## [What you should do]
The first line of the entries and each line after it, through the one that contains "You are a computer-use", are to be duplicated exactly; no picture belongs in the copy.

## [Data for the task]
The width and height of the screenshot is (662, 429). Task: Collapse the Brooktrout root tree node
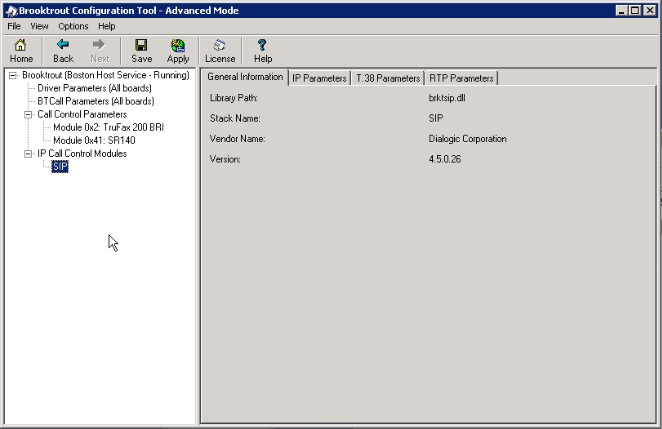12,76
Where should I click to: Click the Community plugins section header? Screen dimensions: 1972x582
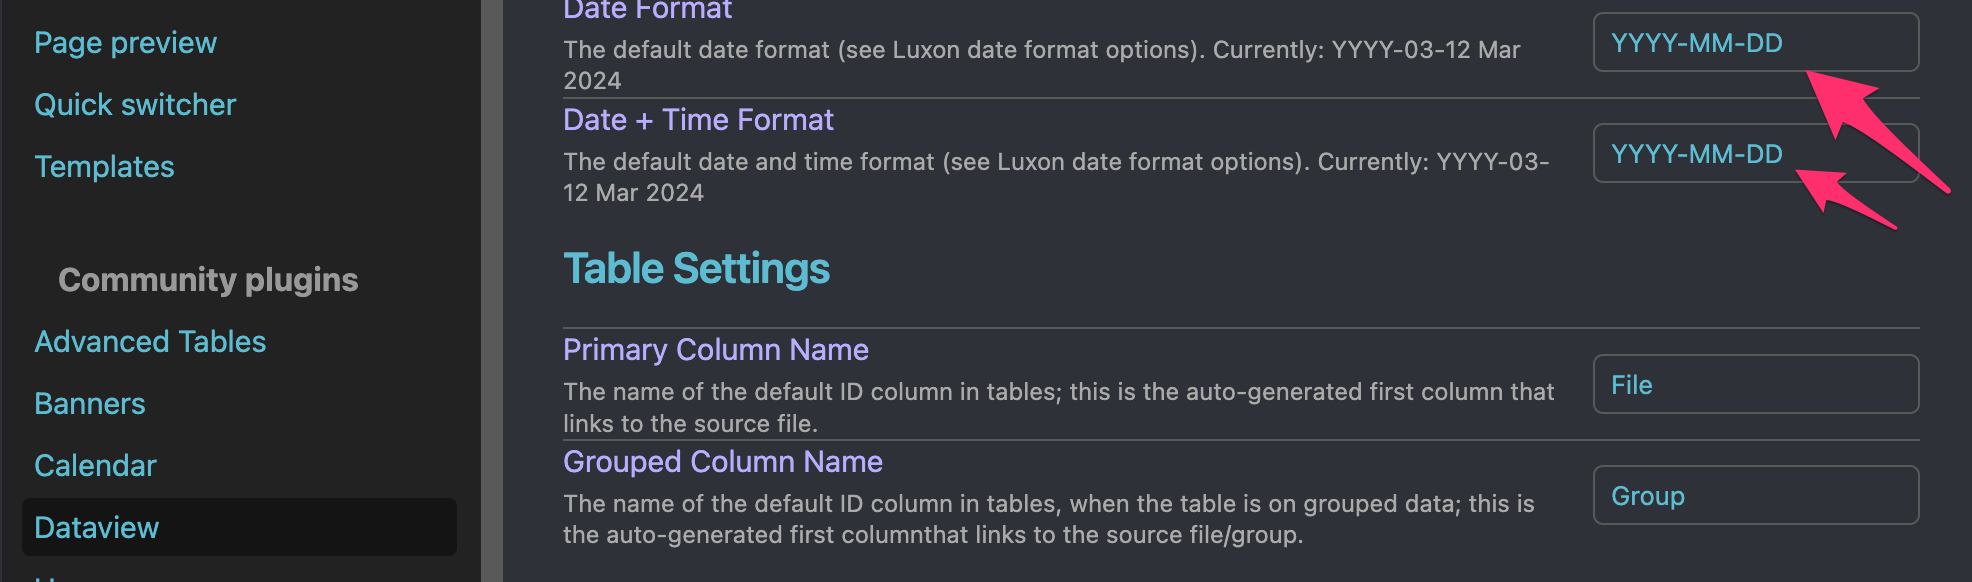pyautogui.click(x=208, y=280)
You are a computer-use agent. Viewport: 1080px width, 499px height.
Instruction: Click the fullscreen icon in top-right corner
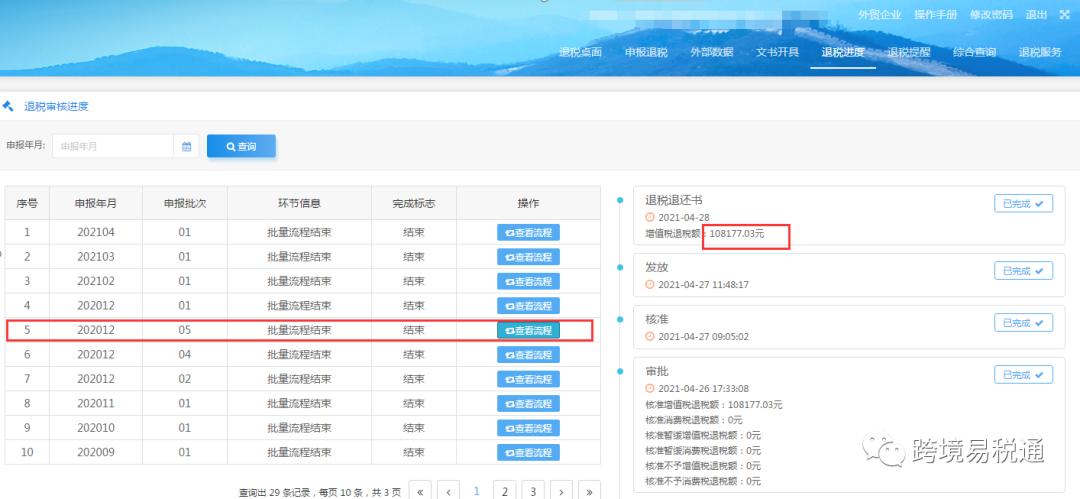click(x=1064, y=15)
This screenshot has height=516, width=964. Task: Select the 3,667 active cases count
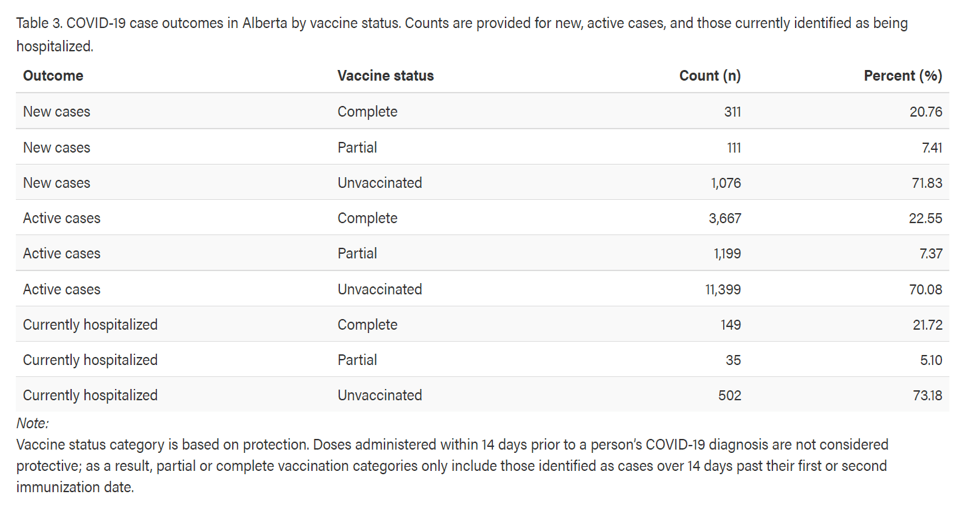click(x=722, y=218)
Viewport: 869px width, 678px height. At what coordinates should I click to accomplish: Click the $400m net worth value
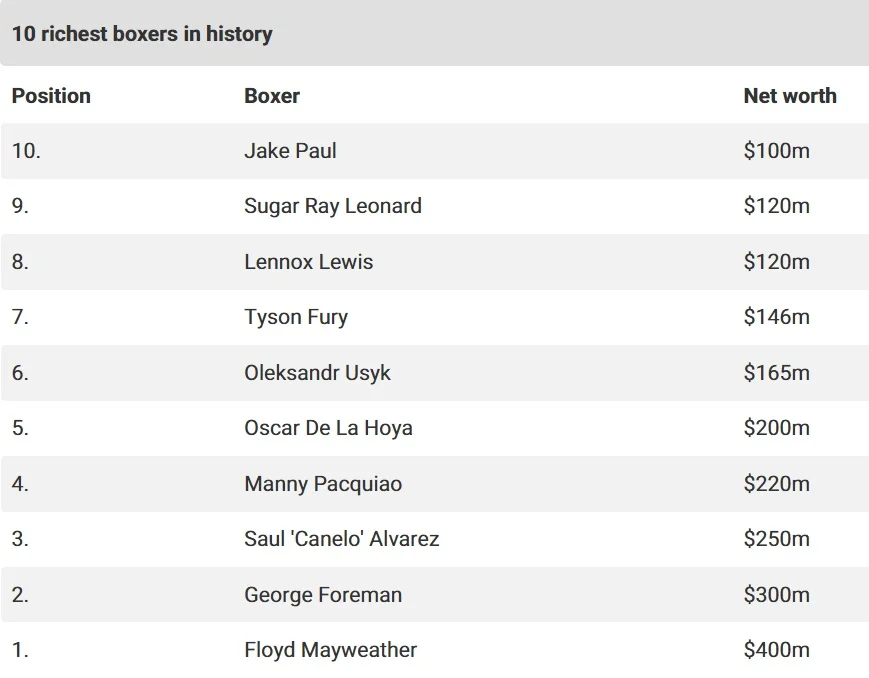click(x=776, y=650)
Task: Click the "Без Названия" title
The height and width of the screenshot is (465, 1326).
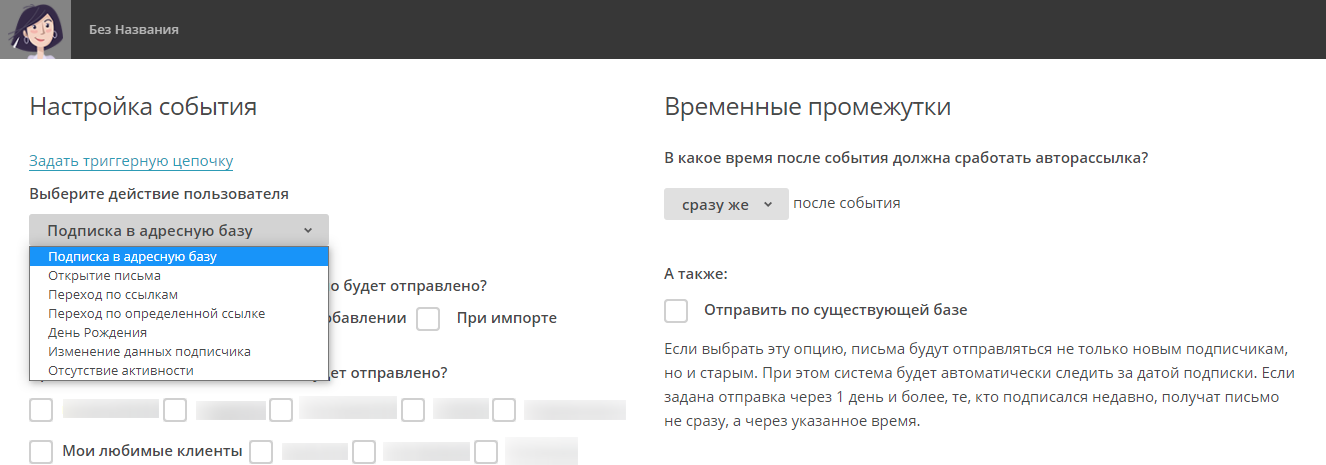Action: click(133, 30)
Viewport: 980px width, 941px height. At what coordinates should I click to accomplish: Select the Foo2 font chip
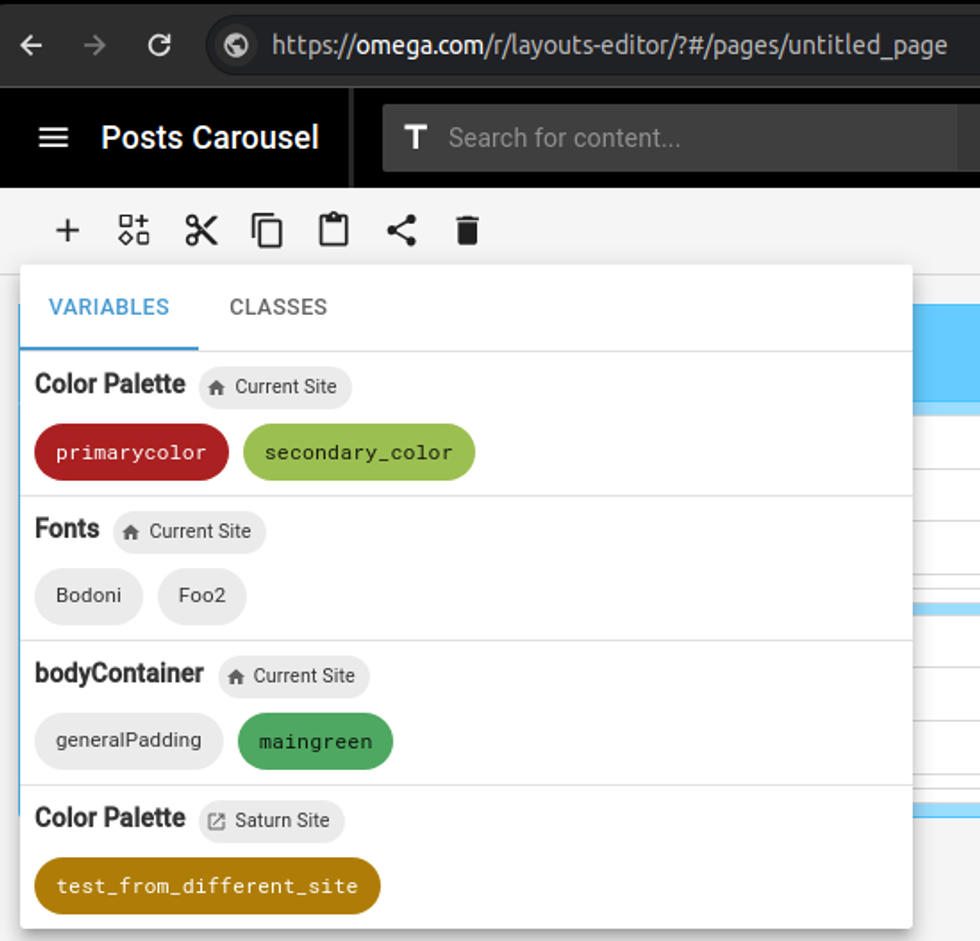202,596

## [Answer box]
The width and height of the screenshot is (662, 429). Task: Collapse the Brooktrout root tree node
12,76
Where should I click to: Click the Community plugins section header? Screen dimensions: 1972x582
pyautogui.click(x=208, y=280)
You are a computer-use agent. Viewport: 1080px width, 499px height.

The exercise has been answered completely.